Read through the data, and wherever a line holds the word "agent", write that line out.

[INPUT DATA]
_____

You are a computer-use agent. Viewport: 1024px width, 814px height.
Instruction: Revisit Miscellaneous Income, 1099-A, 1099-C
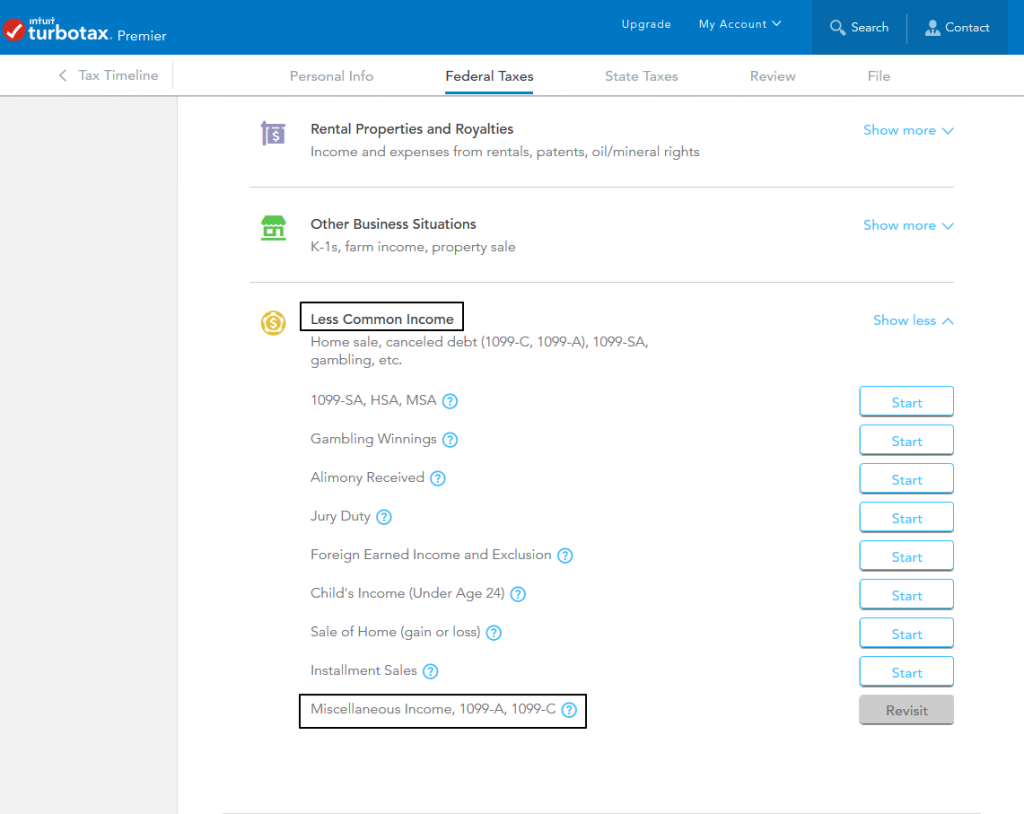coord(906,711)
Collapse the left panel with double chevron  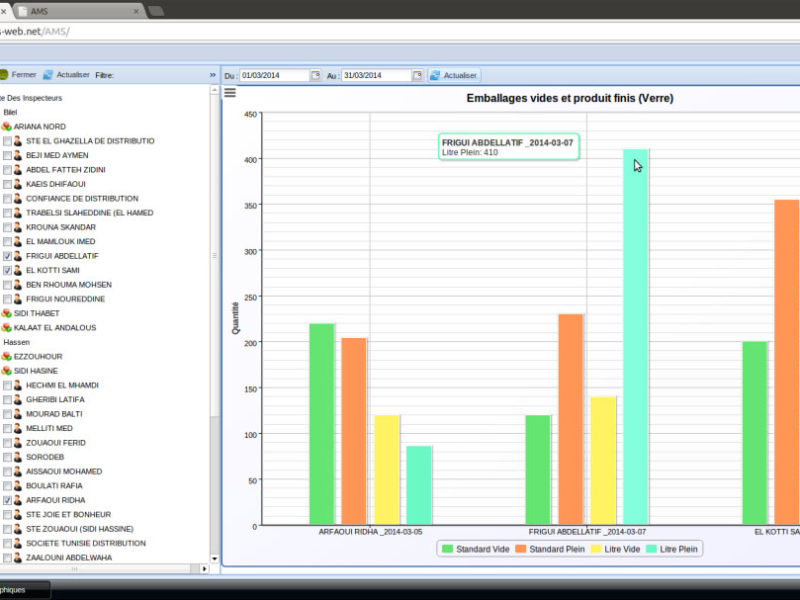[212, 75]
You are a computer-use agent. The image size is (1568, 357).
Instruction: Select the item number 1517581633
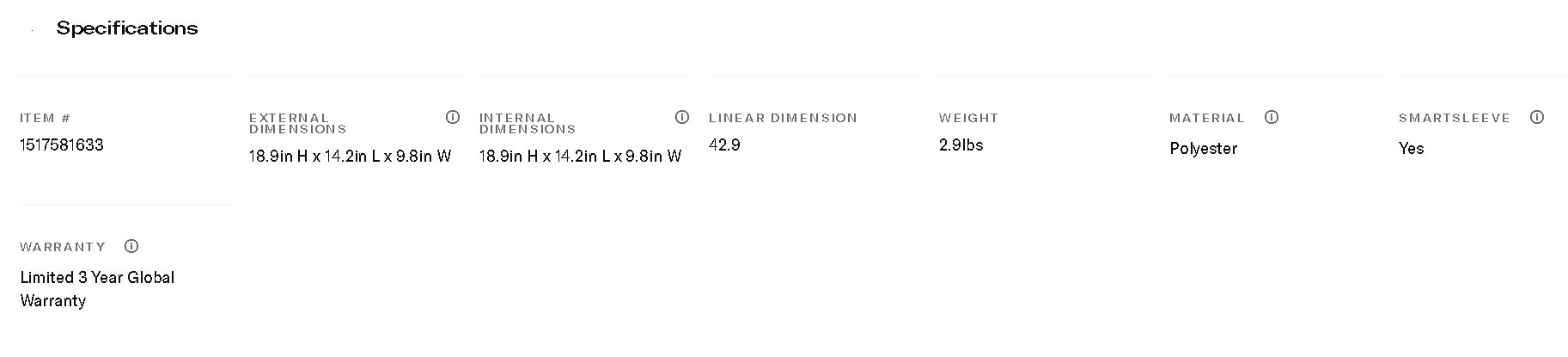point(62,145)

_____

[EXERCISE SOLUTION]
You are a computer-use agent. Viewport: 1024px width, 814px height.
You are a computer-use agent. The image size is (1568, 357).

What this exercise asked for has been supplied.